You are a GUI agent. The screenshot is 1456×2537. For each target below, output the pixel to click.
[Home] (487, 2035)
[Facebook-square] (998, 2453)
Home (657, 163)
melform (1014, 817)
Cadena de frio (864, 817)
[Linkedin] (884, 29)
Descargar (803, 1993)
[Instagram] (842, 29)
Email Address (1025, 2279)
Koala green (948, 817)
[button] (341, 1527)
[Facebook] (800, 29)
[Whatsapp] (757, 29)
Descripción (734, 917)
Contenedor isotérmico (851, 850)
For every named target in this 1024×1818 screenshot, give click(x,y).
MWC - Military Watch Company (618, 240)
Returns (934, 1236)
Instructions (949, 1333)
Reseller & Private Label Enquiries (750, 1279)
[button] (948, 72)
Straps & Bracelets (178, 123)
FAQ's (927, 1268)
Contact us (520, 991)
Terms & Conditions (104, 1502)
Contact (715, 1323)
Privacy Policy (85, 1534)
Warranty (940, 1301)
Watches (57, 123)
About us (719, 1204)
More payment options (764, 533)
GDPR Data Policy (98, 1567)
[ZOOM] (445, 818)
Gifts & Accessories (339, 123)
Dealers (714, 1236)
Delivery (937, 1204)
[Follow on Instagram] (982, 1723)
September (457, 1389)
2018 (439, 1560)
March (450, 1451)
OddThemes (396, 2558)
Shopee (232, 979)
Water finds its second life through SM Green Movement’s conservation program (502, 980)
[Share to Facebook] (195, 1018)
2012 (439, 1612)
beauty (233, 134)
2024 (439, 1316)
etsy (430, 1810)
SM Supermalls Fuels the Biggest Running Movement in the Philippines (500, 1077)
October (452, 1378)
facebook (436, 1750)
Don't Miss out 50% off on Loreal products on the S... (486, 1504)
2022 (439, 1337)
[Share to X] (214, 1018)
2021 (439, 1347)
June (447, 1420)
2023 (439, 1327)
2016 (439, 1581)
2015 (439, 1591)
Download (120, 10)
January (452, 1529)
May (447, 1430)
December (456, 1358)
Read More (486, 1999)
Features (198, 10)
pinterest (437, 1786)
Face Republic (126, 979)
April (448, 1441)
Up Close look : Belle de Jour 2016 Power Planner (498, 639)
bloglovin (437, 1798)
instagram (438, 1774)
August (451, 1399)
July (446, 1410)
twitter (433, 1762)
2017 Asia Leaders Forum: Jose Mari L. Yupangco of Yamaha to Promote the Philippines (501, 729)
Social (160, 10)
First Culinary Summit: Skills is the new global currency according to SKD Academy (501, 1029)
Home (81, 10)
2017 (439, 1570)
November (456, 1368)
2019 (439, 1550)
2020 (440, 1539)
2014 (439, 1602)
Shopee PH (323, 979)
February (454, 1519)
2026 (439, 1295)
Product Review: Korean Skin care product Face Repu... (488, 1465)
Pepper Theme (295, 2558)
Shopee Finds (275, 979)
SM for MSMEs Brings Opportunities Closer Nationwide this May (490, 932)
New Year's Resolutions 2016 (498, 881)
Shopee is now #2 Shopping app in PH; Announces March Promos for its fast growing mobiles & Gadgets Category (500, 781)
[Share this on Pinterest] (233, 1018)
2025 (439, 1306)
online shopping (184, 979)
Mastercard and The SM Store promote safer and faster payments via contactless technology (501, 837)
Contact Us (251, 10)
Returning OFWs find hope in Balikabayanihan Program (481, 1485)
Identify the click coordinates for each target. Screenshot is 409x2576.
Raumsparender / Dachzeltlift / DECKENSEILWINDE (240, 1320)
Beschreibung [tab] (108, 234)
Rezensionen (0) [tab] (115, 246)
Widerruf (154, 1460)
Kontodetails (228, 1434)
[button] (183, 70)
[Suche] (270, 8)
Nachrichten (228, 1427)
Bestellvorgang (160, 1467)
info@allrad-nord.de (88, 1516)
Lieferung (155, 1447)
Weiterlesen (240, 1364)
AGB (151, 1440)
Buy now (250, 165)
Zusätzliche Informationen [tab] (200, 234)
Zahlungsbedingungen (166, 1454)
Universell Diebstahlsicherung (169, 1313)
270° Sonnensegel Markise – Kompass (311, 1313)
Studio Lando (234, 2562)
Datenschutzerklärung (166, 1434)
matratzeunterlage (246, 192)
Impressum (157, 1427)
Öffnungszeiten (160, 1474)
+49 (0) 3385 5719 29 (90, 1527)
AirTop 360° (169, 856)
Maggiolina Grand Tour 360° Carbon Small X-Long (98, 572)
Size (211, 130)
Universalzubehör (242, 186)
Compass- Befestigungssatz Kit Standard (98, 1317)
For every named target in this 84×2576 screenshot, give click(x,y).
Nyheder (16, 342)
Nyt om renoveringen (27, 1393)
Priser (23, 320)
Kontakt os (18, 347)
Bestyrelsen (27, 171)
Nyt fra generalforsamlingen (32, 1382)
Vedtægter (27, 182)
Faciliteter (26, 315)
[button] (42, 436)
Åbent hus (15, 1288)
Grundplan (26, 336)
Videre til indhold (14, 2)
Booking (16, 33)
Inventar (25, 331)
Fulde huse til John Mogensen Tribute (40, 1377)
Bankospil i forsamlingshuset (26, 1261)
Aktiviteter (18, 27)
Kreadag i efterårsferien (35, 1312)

+--

Work item: Each entry, from start to finish, must be restated exactly.

Result of the exercise:
You are a GUI agent. The screenshot is 1456×2537. For each target below, output the pixel to click.
[Home] (487, 2035)
[Facebook-square] (998, 2453)
Home (657, 163)
melform (1014, 817)
Cadena de frio (864, 817)
[Linkedin] (884, 29)
Descargar (803, 1993)
[Instagram] (842, 29)
Email Address (1025, 2279)
Koala green (948, 817)
[button] (341, 1527)
[Facebook] (800, 29)
[Whatsapp] (757, 29)
Descripción (734, 917)
Contenedor isotérmico (851, 850)
For every named target in this 1024×1818 screenshot, give click(x,y).
MWC - Military Watch Company (618, 240)
Returns (934, 1236)
Instructions (949, 1333)
Reseller & Private Label Enquiries (750, 1279)
[button] (948, 72)
Straps & Bracelets (178, 123)
FAQ's (927, 1268)
Contact us (520, 991)
Terms & Conditions (104, 1502)
Contact (715, 1323)
Privacy Policy (85, 1534)
Warranty (940, 1301)
Watches (57, 123)
About us (719, 1204)
More payment options (764, 533)
GDPR Data Policy (98, 1567)
[ZOOM] (445, 818)
Gifts & Accessories (339, 123)
Dealers (714, 1236)
Delivery (937, 1204)
[Follow on Instagram] (982, 1723)
September (457, 1389)
2018 (439, 1560)
March (450, 1451)
OddThemes (396, 2558)
Shopee (232, 979)
Water finds its second life through SM Green Movement’s conservation program (502, 980)
[Share to Facebook] (195, 1018)
2012 (439, 1612)
beauty (233, 134)
2024 (439, 1316)
etsy (430, 1810)
SM Supermalls Fuels the Biggest Running Movement in the Philippines (500, 1077)
October (452, 1378)
facebook (436, 1750)
Don't Miss out 50% off on Loreal products on the S... (486, 1504)
2022 (439, 1337)
[Share to X] (214, 1018)
2021 (439, 1347)
June (447, 1420)
2023 (439, 1327)
2016 (439, 1581)
2015 (439, 1591)
Download (120, 10)
January (452, 1529)
May (447, 1430)
December (456, 1358)
Read More (486, 1999)
Features (198, 10)
pinterest (437, 1786)
Face Republic (126, 979)
April (448, 1441)
Up Close look : Belle de Jour 2016 Power Planner (498, 639)
bloglovin (437, 1798)
instagram (438, 1774)
August (451, 1399)
July (446, 1410)
twitter (433, 1762)
2017 Asia Leaders Forum: Jose Mari L. Yupangco of Yamaha to Promote the Philippines (501, 729)
Social (160, 10)
First Culinary Summit: Skills is the new global currency according to SKD Academy (501, 1029)
Home (81, 10)
2017 (439, 1570)
November (456, 1368)
2019 (439, 1550)
2020 (440, 1539)
2014 (439, 1602)
Shopee PH (323, 979)
February (454, 1519)
2026 (439, 1295)
Product Review: Korean Skin care product Face Repu... (488, 1465)
Pepper Theme (295, 2558)
Shopee Finds (275, 979)
SM for MSMEs Brings Opportunities Closer Nationwide this May (490, 932)
New Year's Resolutions 2016 (498, 881)
Shopee is now #2 Shopping app in PH; Announces March Promos for its fast growing mobiles & Gadgets Category (500, 781)
[Share this on Pinterest] (233, 1018)
2025 (439, 1306)
online shopping (184, 979)
Mastercard and The SM Store promote safer and faster payments via contactless technology (501, 837)
Contact Us (251, 10)
Returning OFWs find hope in Balikabayanihan Program (481, 1485)
Identify the click coordinates for each target. Screenshot is 409x2576.
Raumsparender / Dachzeltlift / DECKENSEILWINDE (240, 1320)
Beschreibung [tab] (108, 234)
Rezensionen (0) [tab] (115, 246)
Widerruf (154, 1460)
Kontodetails (228, 1434)
[button] (183, 70)
[Suche] (270, 8)
Nachrichten (228, 1427)
Bestellvorgang (160, 1467)
info@allrad-nord.de (88, 1516)
Lieferung (155, 1447)
Weiterlesen (240, 1364)
AGB (151, 1440)
Buy now (250, 165)
Zusätzliche Informationen [tab] (200, 234)
Zahlungsbedingungen (166, 1454)
Universell Diebstahlsicherung (169, 1313)
270° Sonnensegel Markise – Kompass (311, 1313)
Studio Lando (234, 2562)
Datenschutzerklärung (166, 1434)
matratzeunterlage (246, 192)
Impressum (157, 1427)
Öffnungszeiten (160, 1474)
+49 (0) 3385 5719 29 (90, 1527)
AirTop 360° (169, 856)
Maggiolina Grand Tour 360° Carbon Small X-Long (98, 572)
Size (211, 130)
Universalzubehör (242, 186)
Compass- Befestigungssatz Kit Standard (98, 1317)
For every named target in this 84×2576 screenshot, give click(x,y).
Nyheder (16, 342)
Nyt om renoveringen (27, 1393)
Priser (23, 320)
Kontakt os (18, 347)
Bestyrelsen (27, 171)
Nyt fra generalforsamlingen (32, 1382)
Vedtægter (27, 182)
Faciliteter (26, 315)
[button] (42, 436)
Åbent hus (15, 1288)
Grundplan (26, 336)
Videre til indhold (14, 2)
Booking (16, 33)
Inventar (25, 331)
Fulde huse til John Mogensen Tribute (40, 1377)
Bankospil i forsamlingshuset (26, 1261)
Aktiviteter (18, 27)
Kreadag i efterårsferien (35, 1312)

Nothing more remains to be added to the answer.